**WRITTEN EXERCISE:**
Write what comes next in the excerpt of letters from Nice, starting right after its final heading and date for the new letter.

**PAGE EXCERPT:**
— start —

What air of Paradise!
What majesty divine!
Solomon is of opinion,
To judge of your appearance;
Says you are the fairest
And it is often said
Of all females,
And we are not all deceived.

3.

Qu'ario de Paradis!
Que maesta divine!
La bellezzo eblovis;
La bonta l'ueigl raffino.
Sias couronado;
Tenes lou monde en man
Sus del trono assettado,
Riges lou avostre enfan.

What air of Paradise!
What majesty divine!
The beauty dazzles;
The goodness purifies the eye:
You are crowned:
You hold the world in your hand:
Seated on the throne,
You support your child.

You see I have not chosen this canzon for the beauty and elegance
of thought and expression; but give it you as the only printed
specimen I could find of the modern Provencal. If you have any
curiosity to be further acquainted with the Patois, I will
endeavour to procure you satisfaction. Meanwhile, I am, in plain
English,--Dear Sir, Ever yours.

LETTER XXII

NICE, November 10, 1764.

— end —

**AVAILABLE DATA:**

— start —

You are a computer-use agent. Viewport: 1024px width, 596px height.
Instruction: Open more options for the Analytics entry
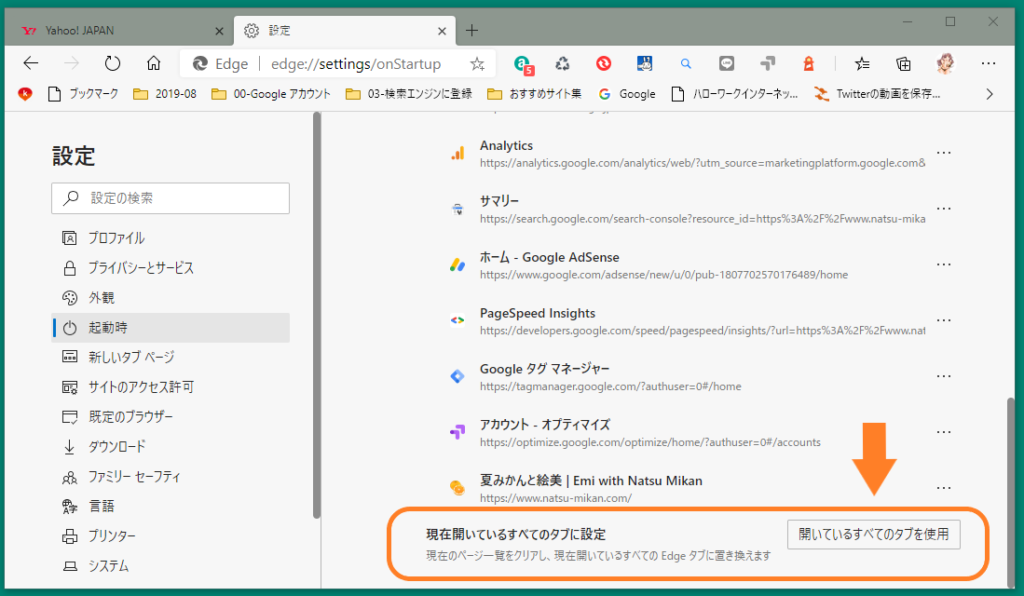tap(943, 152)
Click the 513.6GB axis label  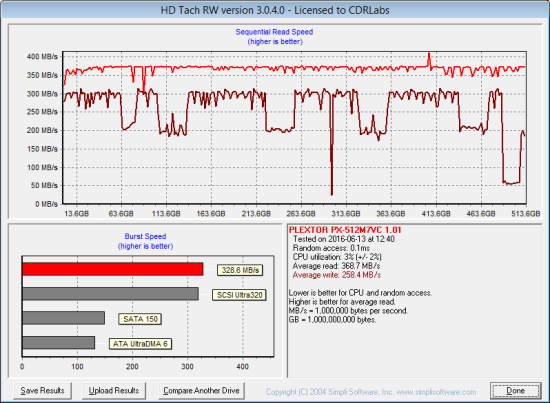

— end —

**OUTPUT FOR THIS TASK:**
DEAR SIR,--I had once thoughts of writing a complete natural
history of this town and county: but I found myself altogether
unequal to the task. I have neither health, strength, nor
opportunity to make proper collections of the mineral, vegetable,
and animal productions. I am not much conversant with these
branches of natural philosophy. I have no books to direct my
inquiries. I can find no person capable of giving me the least
information or assistance; and I am strangely puzzled by the
barbarous names they give to many different species, the
descriptions of which I have read under other appelations; and
which, as I have never seen them before, I cannot pretend to
distinguish by the eye. You must therefore be contented with such
imperfect intelligence as my opportunities can afford.

The useful arts practised at Nice, are these, gardening and
agriculture, with their consequences, the making of wine, oil,
and cordage; the rearing of silk-worms, with the subsequent
management and manufacture of that production; and the fishing,
which I have already described.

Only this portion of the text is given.